● Records from a data source:
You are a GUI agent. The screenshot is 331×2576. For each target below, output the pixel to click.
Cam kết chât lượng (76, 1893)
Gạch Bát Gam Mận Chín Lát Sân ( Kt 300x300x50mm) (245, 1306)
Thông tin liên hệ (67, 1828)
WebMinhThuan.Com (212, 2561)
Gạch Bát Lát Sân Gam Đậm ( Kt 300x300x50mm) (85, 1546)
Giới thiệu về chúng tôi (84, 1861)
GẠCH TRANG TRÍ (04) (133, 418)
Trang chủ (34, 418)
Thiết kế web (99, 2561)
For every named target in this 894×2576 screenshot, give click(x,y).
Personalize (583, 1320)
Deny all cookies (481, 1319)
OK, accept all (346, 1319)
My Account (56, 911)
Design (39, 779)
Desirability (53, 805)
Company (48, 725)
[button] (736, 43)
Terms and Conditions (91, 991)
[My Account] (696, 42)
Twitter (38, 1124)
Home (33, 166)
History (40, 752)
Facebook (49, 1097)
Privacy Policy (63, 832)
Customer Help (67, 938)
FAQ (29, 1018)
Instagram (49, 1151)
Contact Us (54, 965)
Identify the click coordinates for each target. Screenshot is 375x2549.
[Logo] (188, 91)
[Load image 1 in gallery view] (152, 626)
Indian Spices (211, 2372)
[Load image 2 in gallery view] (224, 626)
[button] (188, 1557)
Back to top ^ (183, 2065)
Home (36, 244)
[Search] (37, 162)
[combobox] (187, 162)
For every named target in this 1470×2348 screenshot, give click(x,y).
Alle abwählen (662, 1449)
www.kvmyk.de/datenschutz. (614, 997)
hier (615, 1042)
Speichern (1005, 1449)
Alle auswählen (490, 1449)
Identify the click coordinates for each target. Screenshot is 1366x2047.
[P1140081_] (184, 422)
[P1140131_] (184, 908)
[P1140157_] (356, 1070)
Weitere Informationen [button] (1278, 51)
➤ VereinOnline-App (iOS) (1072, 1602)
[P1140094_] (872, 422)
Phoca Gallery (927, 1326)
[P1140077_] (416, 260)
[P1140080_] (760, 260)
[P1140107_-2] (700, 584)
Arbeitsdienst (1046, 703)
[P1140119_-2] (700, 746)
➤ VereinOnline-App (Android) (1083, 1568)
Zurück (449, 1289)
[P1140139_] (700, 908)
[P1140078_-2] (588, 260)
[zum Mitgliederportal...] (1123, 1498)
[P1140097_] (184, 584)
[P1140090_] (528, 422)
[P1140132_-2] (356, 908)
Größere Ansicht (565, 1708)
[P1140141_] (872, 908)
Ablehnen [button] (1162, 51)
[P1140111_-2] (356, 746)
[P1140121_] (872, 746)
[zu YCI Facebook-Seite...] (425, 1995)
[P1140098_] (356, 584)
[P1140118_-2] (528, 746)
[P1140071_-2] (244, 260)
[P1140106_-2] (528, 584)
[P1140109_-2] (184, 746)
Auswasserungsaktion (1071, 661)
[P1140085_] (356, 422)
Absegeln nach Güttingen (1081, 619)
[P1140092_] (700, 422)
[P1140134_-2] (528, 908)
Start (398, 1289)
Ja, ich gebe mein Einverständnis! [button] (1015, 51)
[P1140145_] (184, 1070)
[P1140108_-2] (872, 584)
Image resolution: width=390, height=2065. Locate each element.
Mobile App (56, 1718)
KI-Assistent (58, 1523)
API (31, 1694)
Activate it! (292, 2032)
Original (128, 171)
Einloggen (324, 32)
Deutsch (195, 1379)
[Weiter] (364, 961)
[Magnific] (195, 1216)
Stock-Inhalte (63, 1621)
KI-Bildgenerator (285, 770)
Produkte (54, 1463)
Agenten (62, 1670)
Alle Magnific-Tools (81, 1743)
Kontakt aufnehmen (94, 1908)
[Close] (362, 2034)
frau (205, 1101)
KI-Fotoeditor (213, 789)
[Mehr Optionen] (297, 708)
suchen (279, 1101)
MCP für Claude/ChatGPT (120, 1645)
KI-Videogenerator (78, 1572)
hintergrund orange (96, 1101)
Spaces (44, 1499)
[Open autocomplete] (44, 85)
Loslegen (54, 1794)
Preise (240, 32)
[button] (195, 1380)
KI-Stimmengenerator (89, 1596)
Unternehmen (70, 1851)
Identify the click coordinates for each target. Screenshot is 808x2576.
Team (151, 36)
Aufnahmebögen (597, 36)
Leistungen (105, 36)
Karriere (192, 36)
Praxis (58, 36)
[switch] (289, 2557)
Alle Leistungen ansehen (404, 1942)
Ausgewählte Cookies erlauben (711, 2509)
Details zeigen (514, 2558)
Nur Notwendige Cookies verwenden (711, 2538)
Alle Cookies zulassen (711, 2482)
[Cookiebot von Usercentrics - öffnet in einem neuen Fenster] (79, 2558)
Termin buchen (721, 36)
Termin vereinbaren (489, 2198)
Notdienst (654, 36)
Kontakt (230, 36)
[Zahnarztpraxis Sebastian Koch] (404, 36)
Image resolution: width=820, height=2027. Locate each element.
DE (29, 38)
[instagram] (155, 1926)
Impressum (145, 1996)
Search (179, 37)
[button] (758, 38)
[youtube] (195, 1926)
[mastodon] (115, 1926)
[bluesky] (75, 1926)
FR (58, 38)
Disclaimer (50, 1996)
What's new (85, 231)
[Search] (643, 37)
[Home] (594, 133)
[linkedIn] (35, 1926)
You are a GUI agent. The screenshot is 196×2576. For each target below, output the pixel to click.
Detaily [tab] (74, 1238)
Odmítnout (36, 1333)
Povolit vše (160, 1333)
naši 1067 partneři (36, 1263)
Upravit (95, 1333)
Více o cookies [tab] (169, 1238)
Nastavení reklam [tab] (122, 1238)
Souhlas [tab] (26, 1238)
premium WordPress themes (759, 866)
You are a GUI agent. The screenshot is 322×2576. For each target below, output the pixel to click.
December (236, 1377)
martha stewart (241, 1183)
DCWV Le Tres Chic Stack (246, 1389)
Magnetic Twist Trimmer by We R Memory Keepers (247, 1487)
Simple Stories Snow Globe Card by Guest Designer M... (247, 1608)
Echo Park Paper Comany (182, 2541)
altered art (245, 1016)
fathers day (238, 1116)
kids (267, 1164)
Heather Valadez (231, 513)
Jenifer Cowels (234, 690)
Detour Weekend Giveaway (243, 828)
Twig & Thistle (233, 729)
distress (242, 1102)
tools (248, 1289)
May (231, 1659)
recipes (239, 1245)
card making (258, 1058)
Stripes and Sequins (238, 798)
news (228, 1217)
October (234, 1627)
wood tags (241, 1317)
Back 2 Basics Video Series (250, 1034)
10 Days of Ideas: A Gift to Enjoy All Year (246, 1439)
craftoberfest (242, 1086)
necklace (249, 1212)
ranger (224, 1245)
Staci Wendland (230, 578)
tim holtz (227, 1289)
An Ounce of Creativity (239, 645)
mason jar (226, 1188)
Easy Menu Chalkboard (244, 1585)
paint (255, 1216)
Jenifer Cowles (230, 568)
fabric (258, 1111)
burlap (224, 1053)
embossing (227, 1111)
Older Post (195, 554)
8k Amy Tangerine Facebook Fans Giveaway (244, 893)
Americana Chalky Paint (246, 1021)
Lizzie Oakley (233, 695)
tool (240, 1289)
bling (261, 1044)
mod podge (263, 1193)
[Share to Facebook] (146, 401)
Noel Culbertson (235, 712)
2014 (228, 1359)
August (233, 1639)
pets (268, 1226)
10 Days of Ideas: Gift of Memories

● Exercise: Nothing but an exact repetition of the entries is expected here.

● Answer to the exercise:
You are a GUI agent. The screenshot is 331×2576. For each target below, output the pixel to click.
Cam kết chât lượng (76, 1893)
Gạch Bát Gam Mận Chín Lát Sân ( Kt 300x300x50mm) (245, 1306)
Thông tin liên hệ (67, 1828)
WebMinhThuan.Com (212, 2561)
Gạch Bát Lát Sân Gam Đậm ( Kt 300x300x50mm) (85, 1546)
Giới thiệu về chúng tôi (84, 1861)
GẠCH TRANG TRÍ (04) (133, 418)
Trang chủ (34, 418)
Thiết kế web (99, 2561)
For every named target in this 894×2576 screenshot, give click(x,y).
Personalize (583, 1320)
Deny all cookies (481, 1319)
OK, accept all (346, 1319)
My Account (56, 911)
Design (39, 779)
Desirability (53, 805)
Company (48, 725)
[button] (736, 43)
Terms and Conditions (91, 991)
[My Account] (696, 42)
Twitter (38, 1124)
Home (33, 166)
History (40, 752)
Facebook (49, 1097)
Privacy Policy (63, 832)
Customer Help (67, 938)
FAQ (29, 1018)
Instagram (49, 1151)
Contact Us (54, 965)
Identify the click coordinates for each target. Screenshot is 375x2549.
[Logo] (188, 91)
[Load image 1 in gallery view] (152, 626)
Indian Spices (211, 2372)
[Load image 2 in gallery view] (224, 626)
[button] (188, 1557)
Back to top ^ (183, 2065)
Home (36, 244)
[Search] (37, 162)
[combobox] (187, 162)
For every named target in this 1470×2348 screenshot, give click(x,y).
Alle abwählen (662, 1449)
www.kvmyk.de/datenschutz. (614, 997)
hier (615, 1042)
Speichern (1005, 1449)
Alle auswählen (490, 1449)
Identify the click coordinates for each target. Screenshot is 1366x2047.
[P1140081_] (184, 422)
[P1140131_] (184, 908)
[P1140157_] (356, 1070)
Weitere Informationen [button] (1278, 51)
➤ VereinOnline-App (iOS) (1072, 1602)
[P1140094_] (872, 422)
Phoca Gallery (927, 1326)
[P1140077_] (416, 260)
[P1140080_] (760, 260)
[P1140107_-2] (700, 584)
Arbeitsdienst (1046, 703)
[P1140119_-2] (700, 746)
➤ VereinOnline-App (Android) (1083, 1568)
Zurück (449, 1289)
[P1140139_] (700, 908)
[P1140078_-2] (588, 260)
[zum Mitgliederportal...] (1123, 1498)
[P1140097_] (184, 584)
[P1140090_] (528, 422)
[P1140132_-2] (356, 908)
Größere Ansicht (565, 1708)
[P1140141_] (872, 908)
Ablehnen [button] (1162, 51)
[P1140111_-2] (356, 746)
[P1140121_] (872, 746)
[zu YCI Facebook-Seite...] (425, 1995)
[P1140098_] (356, 584)
[P1140118_-2] (528, 746)
[P1140071_-2] (244, 260)
[P1140106_-2] (528, 584)
[P1140109_-2] (184, 746)
Auswasserungsaktion (1071, 661)
[P1140085_] (356, 422)
Absegeln nach Güttingen (1081, 619)
[P1140092_] (700, 422)
[P1140134_-2] (528, 908)
Start (398, 1289)
Ja, ich gebe mein Einverständnis! [button] (1015, 51)
[P1140145_] (184, 1070)
[P1140108_-2] (872, 584)
Image resolution: width=390, height=2065. Locate each element.
Mobile App (56, 1718)
KI-Assistent (58, 1523)
API (31, 1694)
Activate it! (292, 2032)
Original (128, 171)
Einloggen (324, 32)
Deutsch (195, 1379)
[Weiter] (364, 961)
[Magnific] (195, 1216)
Stock-Inhalte (63, 1621)
KI-Bildgenerator (285, 770)
Produkte (54, 1463)
Agenten (62, 1670)
Alle Magnific-Tools (81, 1743)
Kontakt aufnehmen (94, 1908)
[Close] (362, 2034)
frau (205, 1101)
KI-Fotoeditor (213, 789)
[Mehr Optionen] (297, 708)
suchen (279, 1101)
MCP für Claude/ChatGPT (120, 1645)
KI-Videogenerator (78, 1572)
hintergrund orange (96, 1101)
Spaces (44, 1499)
[Open autocomplete] (44, 85)
Loslegen (54, 1794)
Preise (240, 32)
[button] (195, 1380)
KI-Stimmengenerator (89, 1596)
Unternehmen (70, 1851)
Identify the click coordinates for each target. Screenshot is 808x2576.
Team (151, 36)
Aufnahmebögen (597, 36)
Leistungen (105, 36)
Karriere (192, 36)
Praxis (58, 36)
[switch] (289, 2557)
Alle Leistungen ansehen (404, 1942)
Ausgewählte Cookies erlauben (711, 2509)
Details zeigen (514, 2558)
Nur Notwendige Cookies verwenden (711, 2538)
Alle Cookies zulassen (711, 2482)
[Cookiebot von Usercentrics - öffnet in einem neuen Fenster] (79, 2558)
Termin buchen (721, 36)
Termin vereinbaren (489, 2198)
Notdienst (654, 36)
Kontakt (230, 36)
[Zahnarztpraxis Sebastian Koch] (404, 36)
Image resolution: width=820, height=2027. Locate each element.
DE (29, 38)
[instagram] (155, 1926)
Impressum (145, 1996)
Search (179, 37)
[button] (758, 38)
[youtube] (195, 1926)
[mastodon] (115, 1926)
[bluesky] (75, 1926)
FR (58, 38)
Disclaimer (50, 1996)
What's new (85, 231)
[Search] (643, 37)
[Home] (594, 133)
[linkedIn] (35, 1926)
You are a GUI agent. The screenshot is 196×2576. For each target below, output the pixel to click.
Detaily [tab] (74, 1238)
Odmítnout (36, 1333)
Povolit vše (160, 1333)
naši 1067 partneři (36, 1263)
Upravit (95, 1333)
Více o cookies [tab] (169, 1238)
Nastavení reklam [tab] (122, 1238)
Souhlas [tab] (26, 1238)
premium WordPress themes (759, 866)
You are a GUI agent. The screenshot is 322×2576. For each target below, output the pixel to click.
December (236, 1377)
martha stewart (241, 1183)
DCWV Le Tres Chic Stack (246, 1389)
Magnetic Twist Trimmer by We R Memory Keepers (247, 1487)
Simple Stories Snow Globe Card by Guest Designer M... (247, 1608)
Echo Park Paper Comany (182, 2541)
altered art (245, 1016)
fathers day (238, 1116)
kids (267, 1164)
Heather Valadez (231, 513)
Jenifer Cowels (234, 690)
Detour Weekend Giveaway (243, 828)
Twig & Thistle (233, 729)
distress (242, 1102)
tools (248, 1289)
May (231, 1659)
recipes (239, 1245)
card making (258, 1058)
Stripes and Sequins (238, 798)
news (228, 1217)
October (234, 1627)
wood tags (241, 1317)
Back 2 Basics Video Series (250, 1034)
10 Days of Ideas: A Gift to Enjoy All Year (246, 1439)
craftoberfest (242, 1086)
necklace (249, 1212)
ranger (224, 1245)
Staci Wendland (230, 578)
tim holtz (227, 1289)
An Ounce of Creativity (239, 645)
mason jar (226, 1188)
Easy Menu Chalkboard (244, 1585)
paint (255, 1216)
Jenifer Cowles (230, 568)
fabric (258, 1111)
burlap (224, 1053)
embossing (227, 1111)
Older Post (195, 554)
8k Amy Tangerine Facebook Fans Giveaway (244, 893)
Americana Chalky Paint (246, 1021)
Lizzie Oakley (233, 695)
tool (240, 1289)
bling (261, 1044)
mod podge (263, 1193)
[Share to Facebook] (146, 401)
Noel Culbertson (235, 712)
2014 (228, 1359)
August (233, 1639)
pets (268, 1226)
10 Days of Ideas: Gift of Memories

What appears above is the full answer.